Work instructions
Your job is to set down the stretch of entries that opens with the line containing "Where should I click to: Click the" and closes with the line containing "Given: Select the date 17.10.2014". Keep both end lines, copy each exactly, and add nothing.

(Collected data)
++++++
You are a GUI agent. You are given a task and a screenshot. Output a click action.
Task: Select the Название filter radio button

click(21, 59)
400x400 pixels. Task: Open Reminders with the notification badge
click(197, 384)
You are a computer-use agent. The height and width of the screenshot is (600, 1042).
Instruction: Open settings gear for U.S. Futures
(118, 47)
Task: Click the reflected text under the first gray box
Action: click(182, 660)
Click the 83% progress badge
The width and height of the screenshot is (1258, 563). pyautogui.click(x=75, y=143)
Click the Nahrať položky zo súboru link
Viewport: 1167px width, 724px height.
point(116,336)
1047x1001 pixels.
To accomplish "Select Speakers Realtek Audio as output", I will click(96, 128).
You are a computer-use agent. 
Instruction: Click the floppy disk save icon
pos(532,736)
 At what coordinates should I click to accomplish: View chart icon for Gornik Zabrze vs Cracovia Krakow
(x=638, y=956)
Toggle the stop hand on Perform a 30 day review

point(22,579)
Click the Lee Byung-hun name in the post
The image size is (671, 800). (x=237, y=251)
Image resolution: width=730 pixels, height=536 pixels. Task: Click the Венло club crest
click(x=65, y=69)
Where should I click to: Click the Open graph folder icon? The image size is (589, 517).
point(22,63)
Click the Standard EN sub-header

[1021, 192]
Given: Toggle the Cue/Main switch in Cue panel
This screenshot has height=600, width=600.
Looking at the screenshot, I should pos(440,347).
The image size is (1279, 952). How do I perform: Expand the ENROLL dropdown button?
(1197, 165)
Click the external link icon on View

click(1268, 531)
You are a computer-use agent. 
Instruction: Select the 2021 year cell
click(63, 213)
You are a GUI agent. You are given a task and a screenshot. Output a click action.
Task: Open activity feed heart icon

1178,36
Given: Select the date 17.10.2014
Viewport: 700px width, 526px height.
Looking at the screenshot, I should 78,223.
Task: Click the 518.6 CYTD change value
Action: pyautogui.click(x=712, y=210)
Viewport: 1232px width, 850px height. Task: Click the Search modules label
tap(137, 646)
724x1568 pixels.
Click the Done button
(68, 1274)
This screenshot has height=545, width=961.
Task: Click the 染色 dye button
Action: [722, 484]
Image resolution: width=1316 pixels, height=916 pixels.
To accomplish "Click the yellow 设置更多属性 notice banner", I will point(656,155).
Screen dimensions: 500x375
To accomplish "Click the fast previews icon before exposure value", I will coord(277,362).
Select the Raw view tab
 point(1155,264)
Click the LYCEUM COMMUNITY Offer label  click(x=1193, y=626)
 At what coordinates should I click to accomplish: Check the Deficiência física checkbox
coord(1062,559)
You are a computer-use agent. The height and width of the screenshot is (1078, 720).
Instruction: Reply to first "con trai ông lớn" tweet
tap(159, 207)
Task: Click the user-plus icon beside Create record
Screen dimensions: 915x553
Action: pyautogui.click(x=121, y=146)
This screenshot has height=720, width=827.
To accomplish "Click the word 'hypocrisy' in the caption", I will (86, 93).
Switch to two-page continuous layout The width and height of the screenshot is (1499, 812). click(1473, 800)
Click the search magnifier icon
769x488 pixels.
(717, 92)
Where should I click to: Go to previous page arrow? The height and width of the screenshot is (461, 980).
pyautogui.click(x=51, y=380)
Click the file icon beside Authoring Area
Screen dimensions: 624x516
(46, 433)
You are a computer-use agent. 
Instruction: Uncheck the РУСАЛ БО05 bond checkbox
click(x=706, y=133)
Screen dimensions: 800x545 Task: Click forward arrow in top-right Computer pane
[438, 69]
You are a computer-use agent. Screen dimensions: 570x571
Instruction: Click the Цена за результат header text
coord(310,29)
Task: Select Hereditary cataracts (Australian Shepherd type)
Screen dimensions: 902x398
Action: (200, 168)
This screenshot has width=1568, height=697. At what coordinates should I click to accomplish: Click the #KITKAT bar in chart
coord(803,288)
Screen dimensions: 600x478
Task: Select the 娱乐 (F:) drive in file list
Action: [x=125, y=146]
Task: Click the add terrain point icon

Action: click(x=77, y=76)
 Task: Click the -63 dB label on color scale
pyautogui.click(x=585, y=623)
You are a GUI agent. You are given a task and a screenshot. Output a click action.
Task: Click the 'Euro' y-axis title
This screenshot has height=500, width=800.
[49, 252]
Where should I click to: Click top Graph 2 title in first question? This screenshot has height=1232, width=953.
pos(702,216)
++++++
Result
Where should I click to: Click the Open graph folder icon? The image size is (589, 517).
point(22,63)
Click the Standard EN sub-header

[1021, 192]
Given: Toggle the Cue/Main switch in Cue panel
This screenshot has height=600, width=600.
Looking at the screenshot, I should pos(440,347).
The image size is (1279, 952). How do I perform: Expand the ENROLL dropdown button?
(1197, 165)
Click the external link icon on View

click(1268, 531)
You are a computer-use agent. 
Instruction: Select the 2021 year cell
click(63, 213)
You are a GUI agent. You are given a task and a screenshot. Output a click action.
Task: Open activity feed heart icon

1178,36
Given: Select the date 17.10.2014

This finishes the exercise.